[Date Prev][Date Next][Thread Prev][Thread Next][Date Index][Thread Index]

[Xen-devel] Re: xenpm: provide core/package cstate residencies



On 12/07/2010 16:22, "Wei, Gang" <gang.wei@xxxxxxxxx> wrote:

> Resend it.
> 
> =======
> xenpm: provide core/package cstate residencies
> 
> According to Intel 64 and IA32 Architectures SDM 3B Appendix B, Intel
> Nehalem/Westmere processors provide h/w MSR to report the core/package cstate
> residencies.Extend sysctl_get_pmstat interface to pass the core/package cstate
> residencies, and modify xenpm to output those information.

I applied the hypervisor component of this patch. I leave it to Ian Jackson
to deal with the tools part. In future please split patches that touch both
hypervisor and tools into a patch series in which each component patch
touches only one or the other.

WORK TO COMPLETE —
1 – Answer these questions from the Xen-devel message:
(a) Which Intel processors provide a hardware MSR to report core/package cstate residencies?
(b) Which interface does the patch extend to pass the residencies?
(c) Who is left to handle the tools part of the patch?
2 – Carry the Xen-devel message about cstate residencies further, beginning after its final sentence.
The records bear no relation to the Xen-devel message.

DATA —
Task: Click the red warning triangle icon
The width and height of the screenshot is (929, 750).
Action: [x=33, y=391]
==
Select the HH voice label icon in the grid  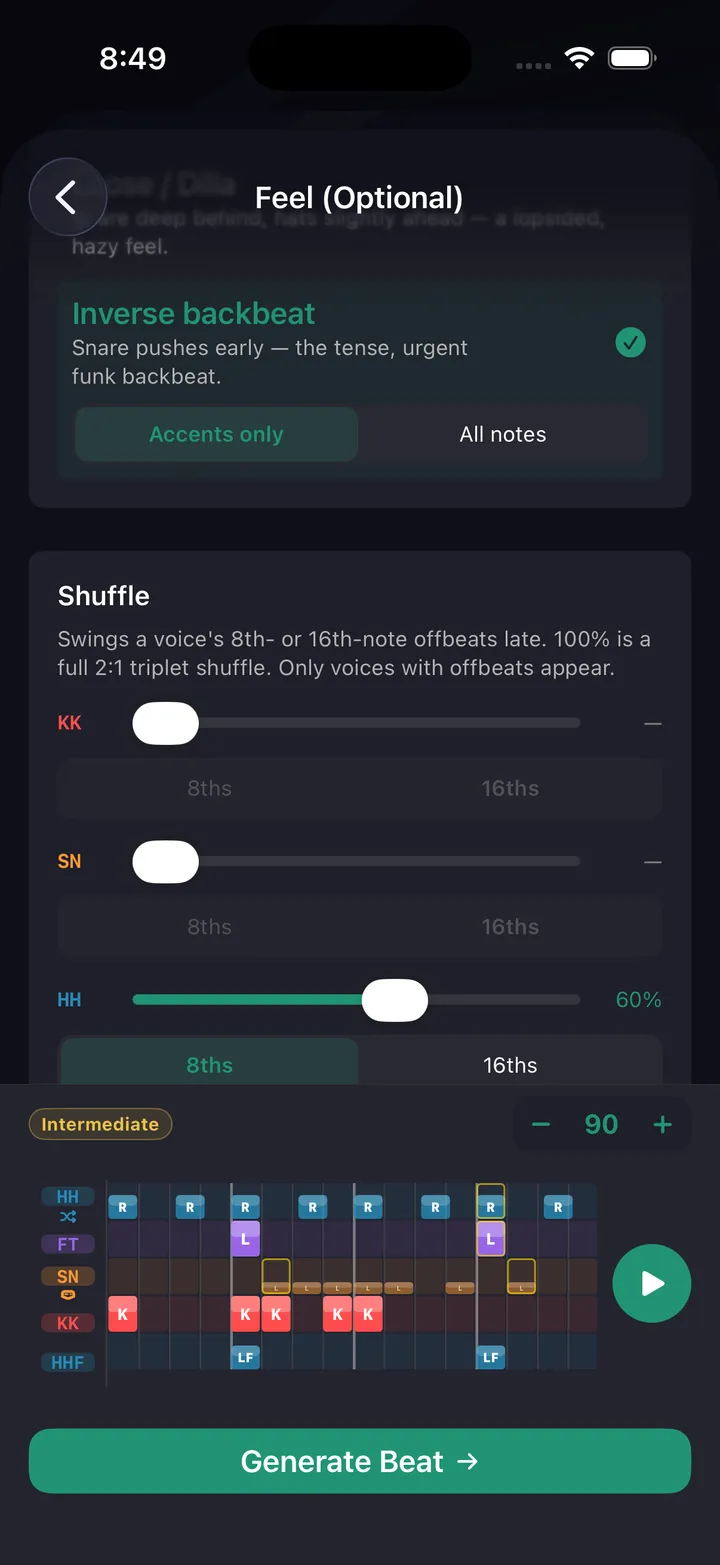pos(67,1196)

RESPONSES TO THE EXERCISE —
1 –
(a) Intel Nehalem/Westmere processors
(b) sysctl_get_pmstat
(c) Ian Jackson

2 –
 Thanks,
 Keir

> Signed-off-by: Wei Gang <gang.wei@xxxxxxxxx>
> 
> diff -r 1af6303f103c tools/libxc/xc_pm.c
> --- a/tools/libxc/xc_pm.c Mon Jul 12 14:12:54 2010 +0800
> +++ b/tools/libxc/xc_pm.c Mon Jul 12 22:16:04 2010 +0800
> @@ -152,6 +152,11 @@ int xc_pm_get_cxstat(xc_interface *xch,
>      cxpt->nr = sysctl.u.get_pmstat.u.getcx.nr;
>      cxpt->last = sysctl.u.get_pmstat.u.getcx.last;
>      cxpt->idle_time = sysctl.u.get_pmstat.u.getcx.idle_time;
> +    cxpt->pc3 = sysctl.u.get_pmstat.u.getcx.pc3;
> +    cxpt->pc6 = sysctl.u.get_pmstat.u.getcx.pc6;
> +    cxpt->pc7 = sysctl.u.get_pmstat.u.getcx.pc7;
> +    cxpt->cc3 = sysctl.u.get_pmstat.u.getcx.cc3;
> +    cxpt->cc6 = sysctl.u.get_pmstat.u.getcx.cc6;
>  
>  unlock_3:
>      unlock_pages(cxpt->residencies, max_cx * sizeof(uint64_t));
> diff -r 1af6303f103c tools/libxc/xenctrl.h
> --- a/tools/libxc/xenctrl.h Mon Jul 12 14:12:54 2010 +0800
> +++ b/tools/libxc/xenctrl.h Mon Jul 12 22:16:04 2010 +0800
> @@ -1393,6 +1393,11 @@ struct xc_cx_stat {
>      uint64_t idle_time;    /* idle time from boot */
>      uint64_t *triggers;    /* Cx trigger counts */
>      uint64_t *residencies; /* Cx residencies */
> +    uint64_t pc3;
> +    uint64_t pc6;
> +    uint64_t pc7;
> +    uint64_t cc3;
> +    uint64_t cc6;
>  };
>  typedef struct xc_cx_stat xc_cx_stat_t;
>  
> diff -r 1af6303f103c tools/misc/xenpm.c
> --- a/tools/misc/xenpm.c Mon Jul 12 14:12:54 2010 +0800
> +++ b/tools/misc/xenpm.c Mon Jul 12 22:16:04 2010 +0800
> @@ -15,6 +15,7 @@
>   * this program; if not, write to the Free Software Foundation, Inc., 59
> Temple
>   * Place - Suite 330, Boston, MA 02111-1307 USA.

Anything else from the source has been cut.